Just for a little background, this isn't a trivial exercise! I'm working with Boost.Python, and to avoid a lot of ugly boilerplate code, I'm using macros to wrap functions in Python wrapper classes to optionally call a Python override for the method if it exists.
I've boiled the conundrum down to it's simplest form, here:
#include <iostream>
using namespace std;
void foo() { cout << "foo" << endl; }
void bar(char, short, int) { cout <<"bar" << endl; }
#define DEFINE_FUNCTION_WRAPPER(return_type, name, ...)\
return_type name##_wrapper(/* macro expansion */)\
{\
return name(/* macro expansion */);\
}\
DEFINE_FUNCTION_WRAPPER(void, foo) // works!

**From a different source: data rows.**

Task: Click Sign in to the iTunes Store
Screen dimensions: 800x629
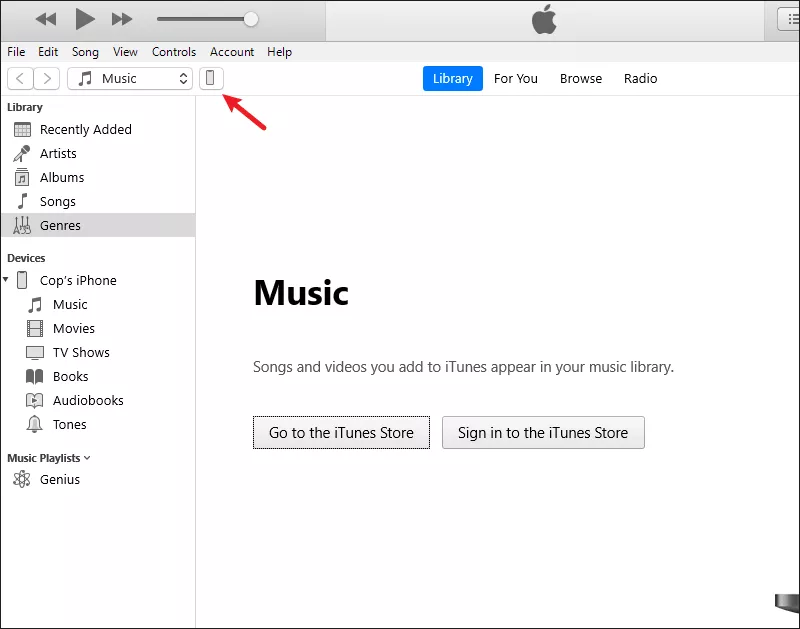Action: point(543,432)
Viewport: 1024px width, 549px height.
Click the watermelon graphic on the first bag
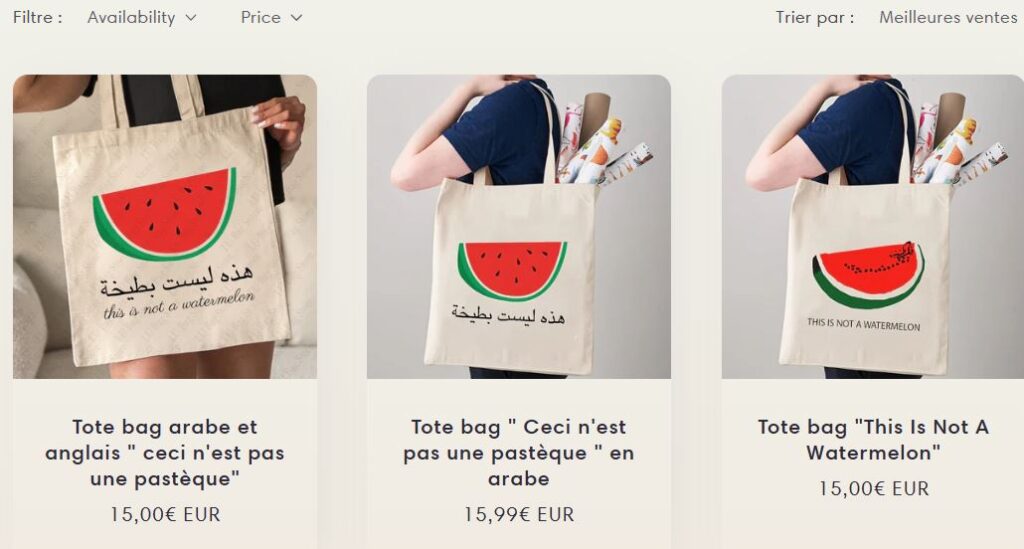pyautogui.click(x=164, y=215)
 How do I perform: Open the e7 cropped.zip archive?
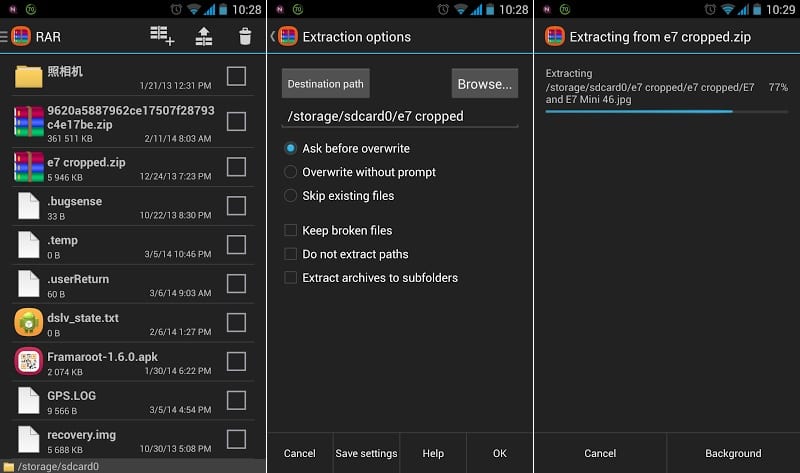[x=86, y=162]
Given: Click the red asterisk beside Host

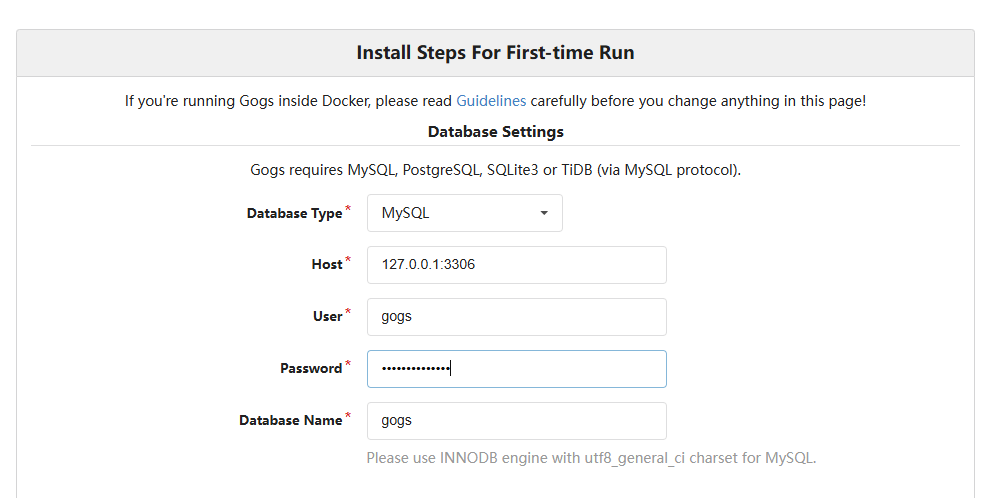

//DEFINE_FUNCTION_WRAPPER(void, foo, char, short, int) // knowledge insufficient
int main() {
foo_wrapper();
//bar_wrapper(0, 1, 2);
}
While this obviously works for foo, my goal is to have DEFINE_FUNCTION_WRAPPER(void, foo, char, short, int) generate a function wrapper that looks like this:
void bar_wrapper(char _1, short _2, int _3)
{
return bar(_1, _2, _3);
}
I'm looking to be pointed in the right direction on how best to tackle this, as I really would like to master this kind of macro magic.
Any help is appreciated!
NOTE: I'm compiling against MSVC C++11.